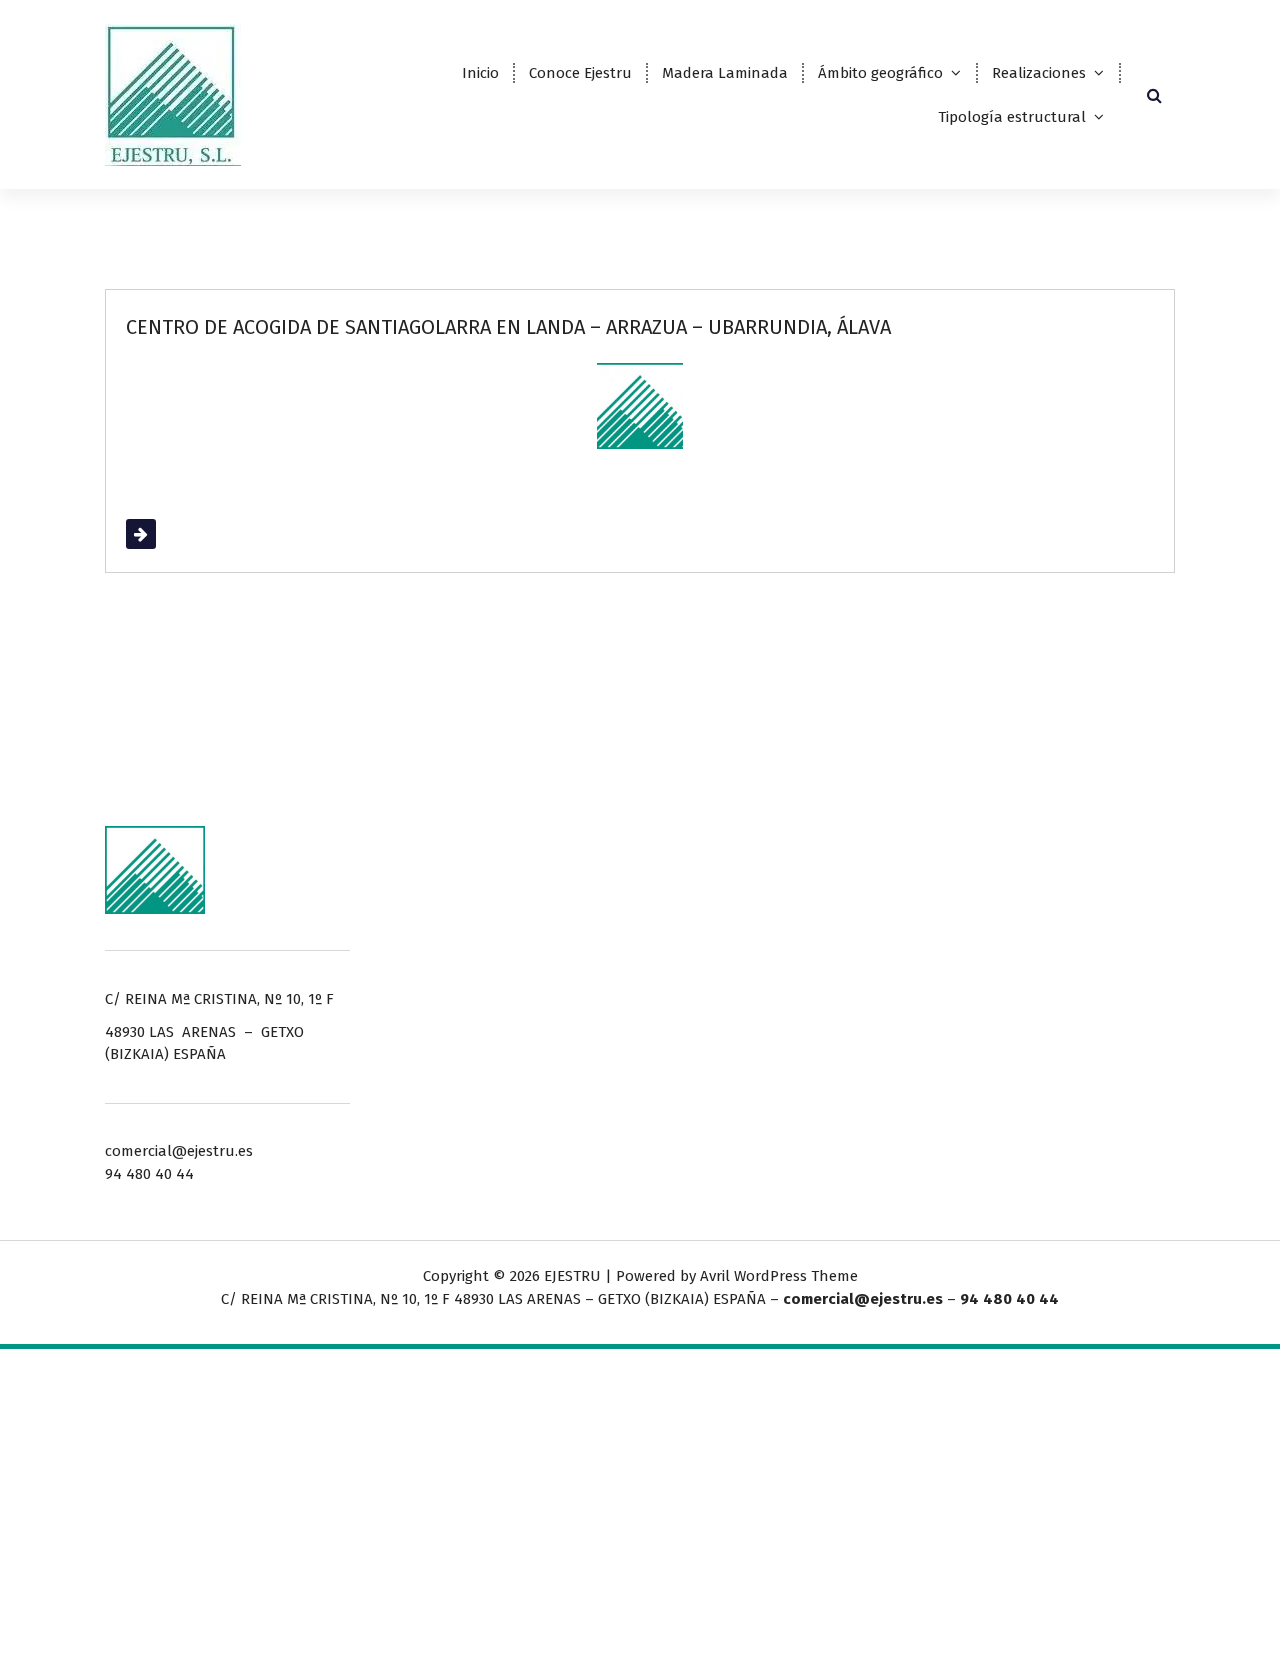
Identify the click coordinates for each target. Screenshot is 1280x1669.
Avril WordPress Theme (779, 1276)
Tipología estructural (1012, 117)
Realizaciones (1039, 73)
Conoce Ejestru (580, 73)
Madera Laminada (725, 73)
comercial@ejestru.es (863, 1299)
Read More (163, 534)
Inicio (480, 73)
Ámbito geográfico (880, 73)
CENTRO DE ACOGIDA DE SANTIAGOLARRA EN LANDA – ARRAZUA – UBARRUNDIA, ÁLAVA (508, 327)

● **How to complete this task**:
Although the records include pictures, output only their text, exactly and completely.

● **Task response**:
Identify the click coordinates for each target. Screenshot is 1280x1669.
Avril WordPress Theme (779, 1276)
Tipología estructural (1012, 117)
Realizaciones (1039, 73)
Conoce Ejestru (580, 73)
Madera Laminada (725, 73)
comercial@ejestru.es (863, 1299)
Read More (163, 534)
Inicio (480, 73)
Ámbito geográfico (880, 73)
CENTRO DE ACOGIDA DE SANTIAGOLARRA EN LANDA – ARRAZUA – UBARRUNDIA, ÁLAVA (508, 327)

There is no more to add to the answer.